The New York Times alleges that Trump was involved in tax avoidance, fraud and lies over the amount of money his father gave him.
In his campaigning for the presidency, Trump often repeated that he built a business worth billions based on a $1 million loan from his father.
“My father gave me a very small loan in 1975,” he said.
“I built it into a company that’s worth many, many billions of dollars.”
But the newspaper’s detailed report reveals Trump is not a self-made billionaire but a tax evader who avoided gift and wealth taxes by washing money through a sham corporation and undervaluing assets in tax filings.
Extremely inaccurate report, says lawyer
Researchers trawled through 100,000 pages of financial papers to unravel his family’s financial past.
A lawyer speaking from Trump says there was no fraud or tax evasion and argues the report is ‘extremely inaccurate’.
But the revelations have prompted New York tax authorities to open an investigation into how the Trump family managed their finances.
The likely outcome is more tarnish on the president’s reputation as the time limit on prosecution has passed.
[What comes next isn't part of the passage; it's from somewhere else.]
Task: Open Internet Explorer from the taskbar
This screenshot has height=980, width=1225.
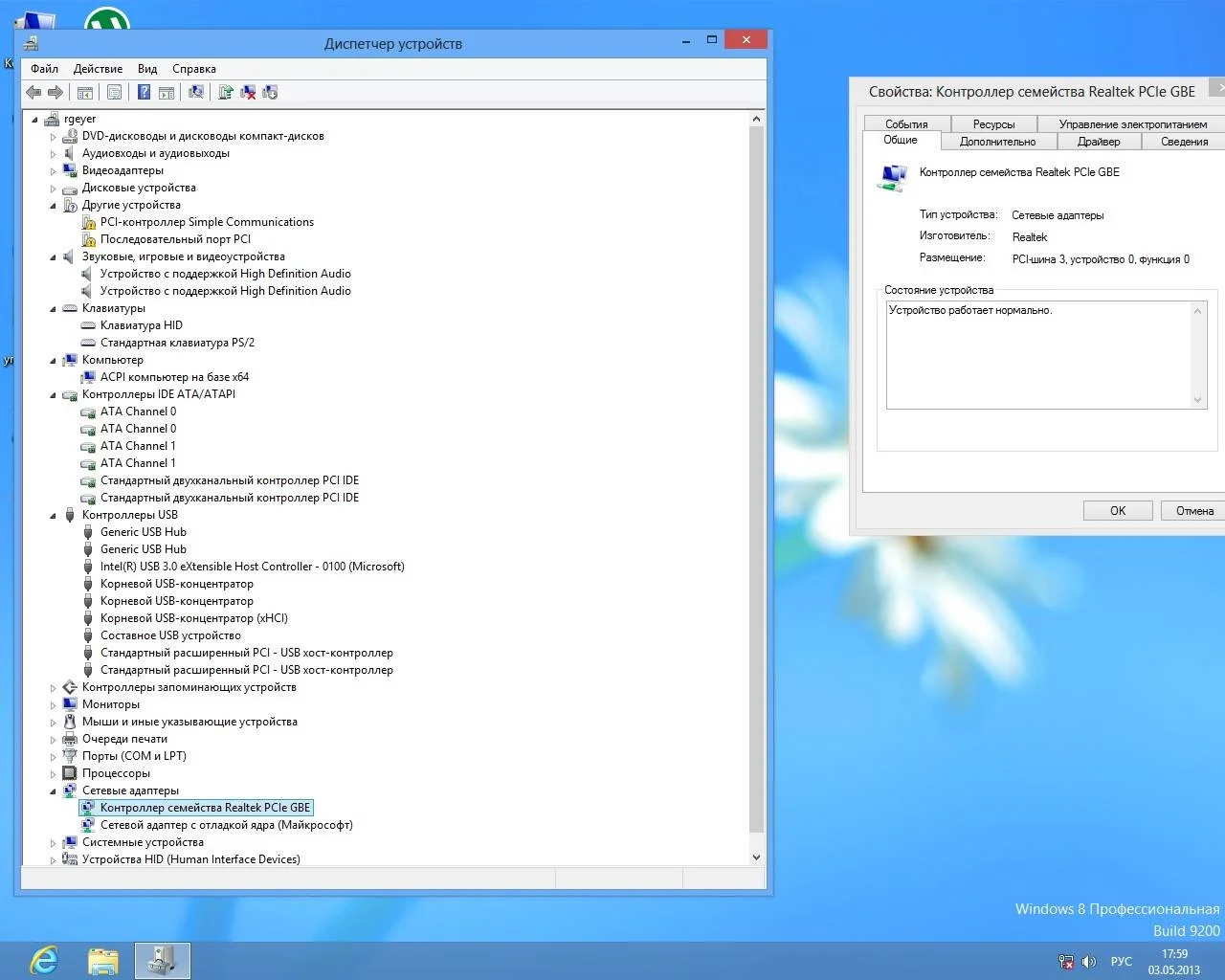Action: pos(44,960)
Trump’s father, Freddied in June 1999 with an estimated fortune of $250 million.
The NYT claims the Trump family moved money through All County Building Supply & Maintenance, a company acting as a purchasing company for Fred Trump’s thousands of apartments in New York.
No comment from president
The company issued invoices for boilers, cleaning supplies and other goods with mark ups of between 20% and 50%, avoiding gift taxes on the transactions.
The paper also says Fred Trump transferred property worth $41.4 million – suggesting the values were vastly underinflated.
The family inheritance tax bill on money and property from Fred and his wife Mary was $52.5 million, when the real bill on the billions of dollars transferred was $550 million.
The president’s brother, Robert Trump, said: “All appropriate gift and estate tax returns were filed.
“Our family has no other comment on these matters that happened some 20 years ago and would appreciate your respecting the privacy of our deceased parents.”